JN.1, which emerged from the BA.2.86 variant and was first identified in the United States in September, accounted for 44 percent of Covid cases nationwide as of mid-December, up from about 7 percent in late November, according to data from the Centers for Disease Control and Prevention.
To some extent, this jump was expected. “Variants take some time to develop,” said Dr. William Schaffner, an infectious disease specialist at Vanderbilt University Medical Center. “Then they accelerate, they spread widely, and when they do that, after a few months, a new variant appears.”
JN.1’s momentum this month suggests it may be more easily transmitted or better at evading our immune systems than other variants currently circulating, according to a CDC report published on December 22. The agency said that Covid remains “a serious threat to public health,” especially for those who are always at high risk of serious illness, such as the elderly, infants, people with compromised immune system or chronic medical conditions and those who are pregnant.
As far as experts can tell, JN.1 doesn’t seem to cause severe illness in most other people, though a mild case can still make you feel “pretty miserable for three or four that day,” said Dr. Schaffner. Symptoms of JN.1 infection are similar to those caused by previous Covid variants, including cough, fever, body aches and fatigue.
To protect yourself against infection and serious illness, experts continue to recommend wearing masks, improving indoor ventilation if possible, staying home when sick and getting the latest Covid vaccine.

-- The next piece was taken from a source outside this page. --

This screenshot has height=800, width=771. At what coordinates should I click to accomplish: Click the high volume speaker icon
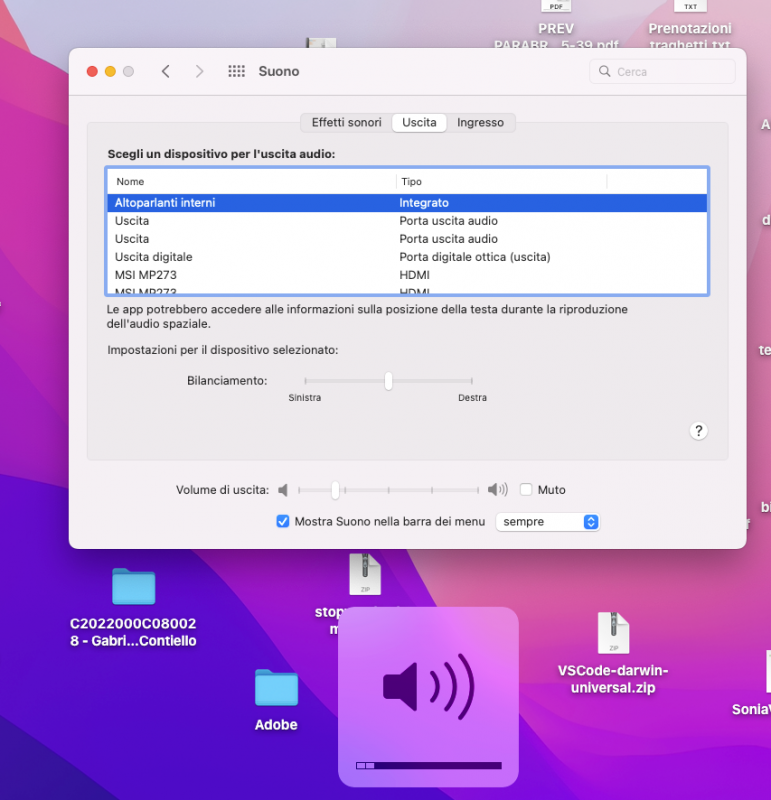pos(497,490)
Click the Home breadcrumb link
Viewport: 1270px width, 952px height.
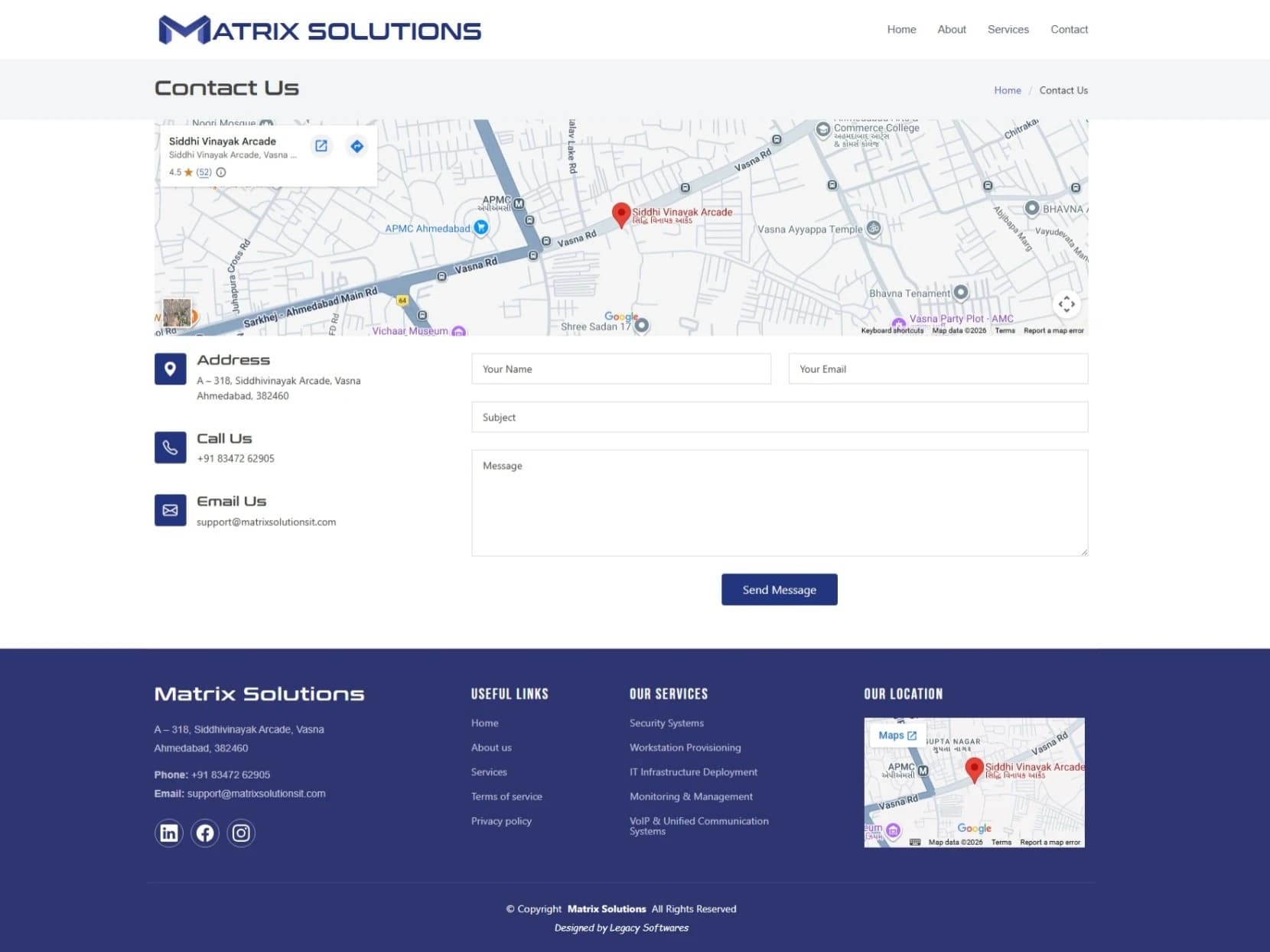click(1007, 90)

Preliminary research shows that the updated Covid vaccines released in September produce antibodies that are effective against JN.1, which is distantly related to the XBB.1.5 variant that the vaccines are designed to target. People may not develop as many antibodies to JN.1 as they would to XBB.1.5, but the levels should still reduce risk.

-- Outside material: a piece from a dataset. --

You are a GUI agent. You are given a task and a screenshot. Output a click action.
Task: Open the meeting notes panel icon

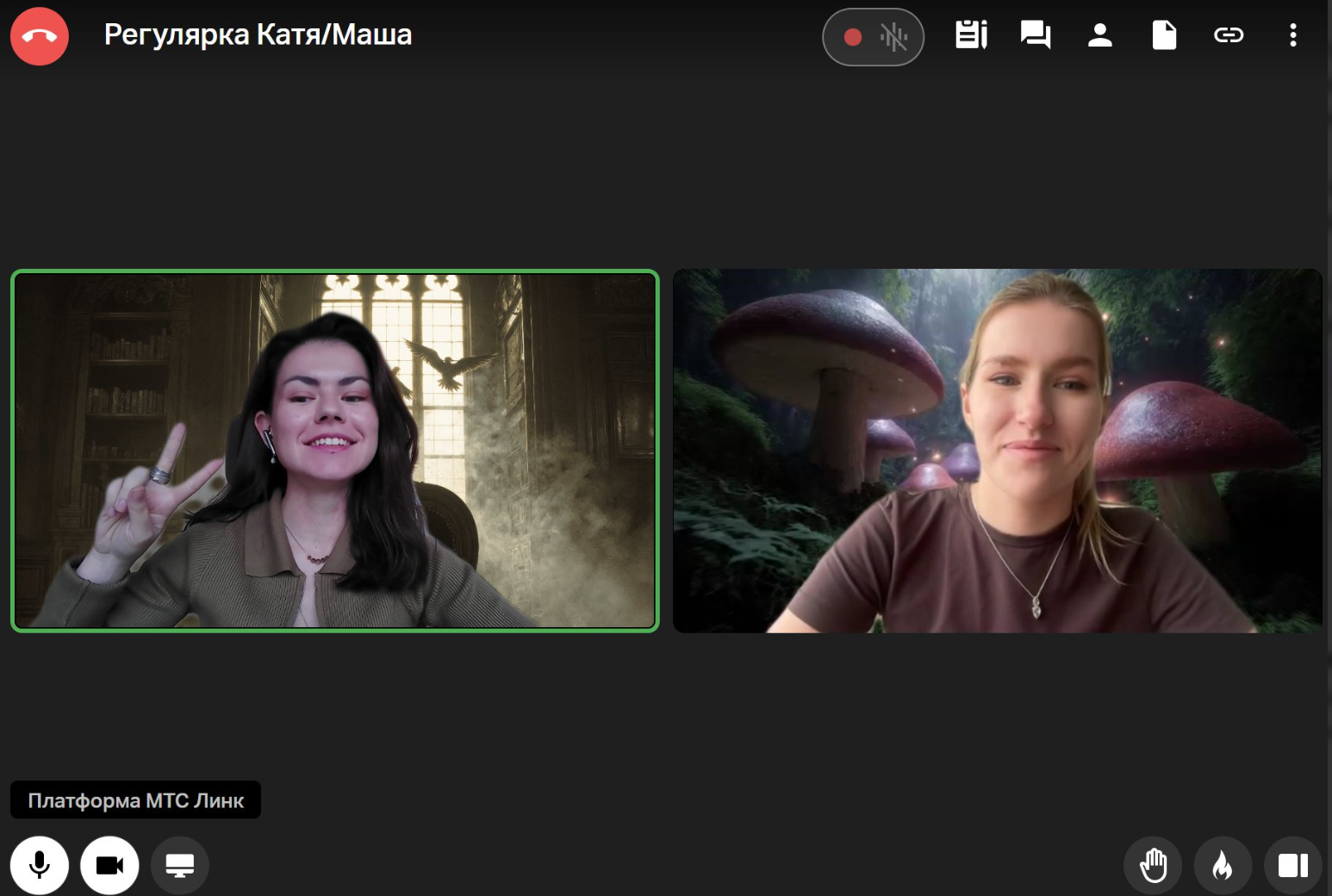tap(971, 35)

“For those recently infected or boosted, cross-protection against JN.1 should be decent, based on our laboratory studies,” said Dr. David Ho, a virologist at Columbia University who presided the research on JN.1 and Covid vaccines, released as a preprint paper in early December. Rapid tests also continue to be an important tool, and the CDC says tests on the market work well in detecting JN.1.
There are signs that Covid cases are creeping up again. Just under 26,000 were hospitalized due to Covid in the week of December 10, a 10 percent increase from about 23,000 hospitalizations the previous week. But Covid hospitalizations are still lower than during the peak of the first Omicron wave in January 2022, and so far are only about half as high as at the peak of the tripledemic last winter, when Covid-19, influenza and RSV cases all jumped at once.
It is too early to know if JN.1 is responsible for the increase in hospitalizations or if cases are increasing due to increased travel and large gatherings for Thanksgiving and the winter holidays.
“When people gather indoors in close proximity to each other, have parties and travel and so on, those are the types of circumstances where all respiratory viruses, including JN.1, are there are opportunities to spread,” said Dr. Schaffner. Covid in general also has seasonality, he added; Northern Hemisphere countries tend to see a dip in cases in the fall before infections and hospitalizations rise again in the winter.
JN.1 is likely to remain the dominant version of the coronavirus until spring, said Dr. Schaffner. He and other experts noted that while vaccines offer protection against this and other variants, uptake remains low, with only 18 percent of adults who have received the most recent shots. Experts say everyone should consider getting vaccinated, especially those over age 65, are immunocompromised, have health conditions that put them at higher risk of serious illness or are traveling to visit loved ones. in life that may be weak.
“Give yourself a New Year’s gift by getting this vaccine if you haven’t already,” said Dr. Schaffner.